Prostate cancer is the most common cancer and the second leading cause of cancer death among men in the United States.
Metastatic, castrate-resistant prostate cancer (mCRPC) is an incurable form of prostate cancer that keeps growing even when the amount of testosterone in the body is reduced to very low levels.
Researchers are looking for new treatment options to use for mCRPC.
Rucaparib is one of a new class of anticancer drugs called poly (ADP-ribose) polymerase inhibitors, or PARP inhibitors, which work by targeting cancer cells that have a defect in how they repair damage to their DNA.
PARP inhibitors are already successfully used to treat ovarian cancers and some inherited forms of breast and pancreatic cancer.
“There is a critical need for personalised medicines to effectively treat advanced prostate cancer,” said Akash Patnaik, MD, PhD, national authority on prostate cancer research at the University of Chicago Medicine and one of the study authors, who presented the findings from this study at the Genitourinary Cancers Symposium sponsored by the American Society of Clinical Oncology in San Francisco in February 2020.

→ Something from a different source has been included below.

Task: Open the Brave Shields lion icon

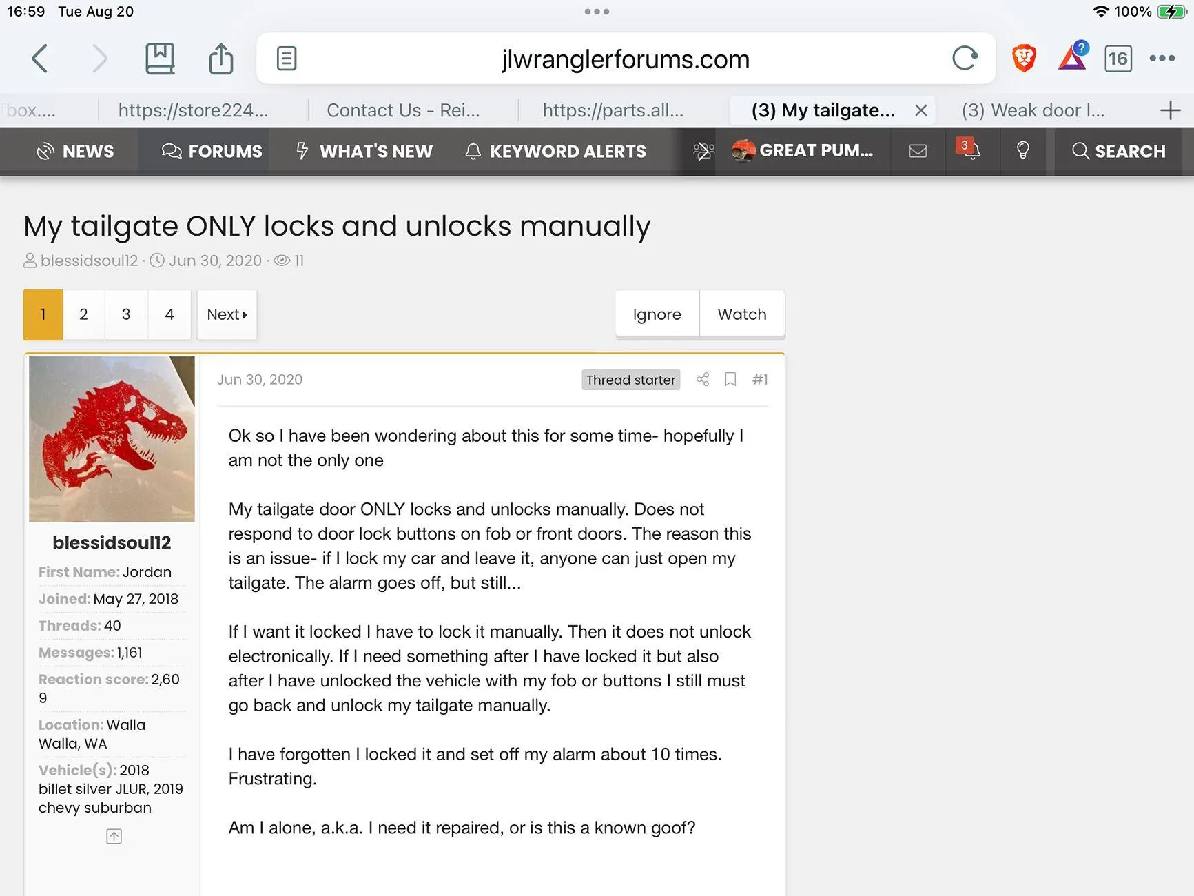Action: tap(1024, 59)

“Approximately 12% of advanced prostate cancer patients have tumours that harbour a BRCA1 or BRCA2 alteration. We have arrived at an exciting inflection point in the field, as we now have the first FDA approved targeted therapy that can effectively treat a genetically defined subset of mCRPC patients, with poor prognosis and worse clinical outcomes on conventional treatments,” added Patnaik.

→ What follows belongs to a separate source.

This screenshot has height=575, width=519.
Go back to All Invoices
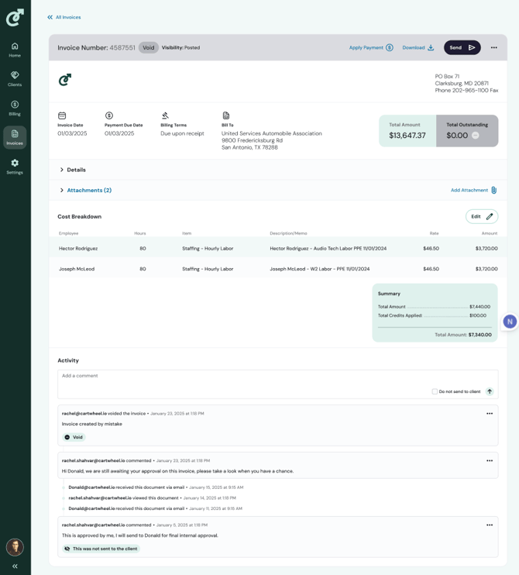(64, 17)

The TRITON2 phase II study investigated whether or not rucaparib can safely and effectively treat men with mCRPC who are predisposed to prostate cancer because of their genetic profile.
The recent findings have been published in the Journal of Clinical Oncology.
Men whose cancer had progressed after completing hormone therapy and chemotherapy were eligible to participate.
The University of Chicago Medicine Comprehensive Cancer Center was the second lead site internationally to enroll patients to this practice-changing study.
Patnaik and colleagues from cancer centers in the U.S. and across the world enrolled 115 patients whose genetic screening revealed abnormalities in their BRCA genes.
The patients then received 600 mg of rucaparib twice a day.
The objective response rate was 41%.
Over half of the patients (53.9%) had improvements in their prostate-specific antigen (PSA) levels.
The researchers noted that in addition to demonstrating a significant anti-cancer response in mCRPC patients that had progressed on two prior lines of therapy, the rucaparib treatment had a manageable safety profile consistent with that reported in other solid tumour types, with the most common side effect reported being aneamia.
Based on the initial efficacy and safety results from TRITON2, the FDA granted accelerated approval for rucaparib in mCRPC patients with BRCA1/2 mutations on May 15, 2020.
Results from TRITON2 have been previously presented to the medical community at the European Society for Medical Oncology (ESMO) Annual Congress (October 19-23, 2018, and September 27-October 1, 2019), the American Society of Clinical Oncology (ASCO) Annual Meeting (May 31-June 4, 2019), and the ASCO Genitourinary Cancers Symposium (February 13-15, 2020).
A publication summarising the TRITON2 results was published today at the Journal of Clinical Oncology.
“In a separate publication, we have demonstrated that additional non-BRCA1/2 mutations within the DNA repair pathway in mCRPC patients could confer sensitivity or resistance to PARP inhibitor rucaparib,” Patnaik said. “We still have a lot more to learn about which patients with additional genetically defined alterations in the DNA repair pathway will benefit most from this therapy.”
He continued: “Studies are underway within our laboratory and clinical trials to test combinations of PARP inhibitors with other conventional or experimental therapies to substantially increase the fraction of mCRPC patients that respond to PARP inhibitors. Based on these investigations, we are optimistic about the development of additional personalised treatment options for our mCRPC patients.”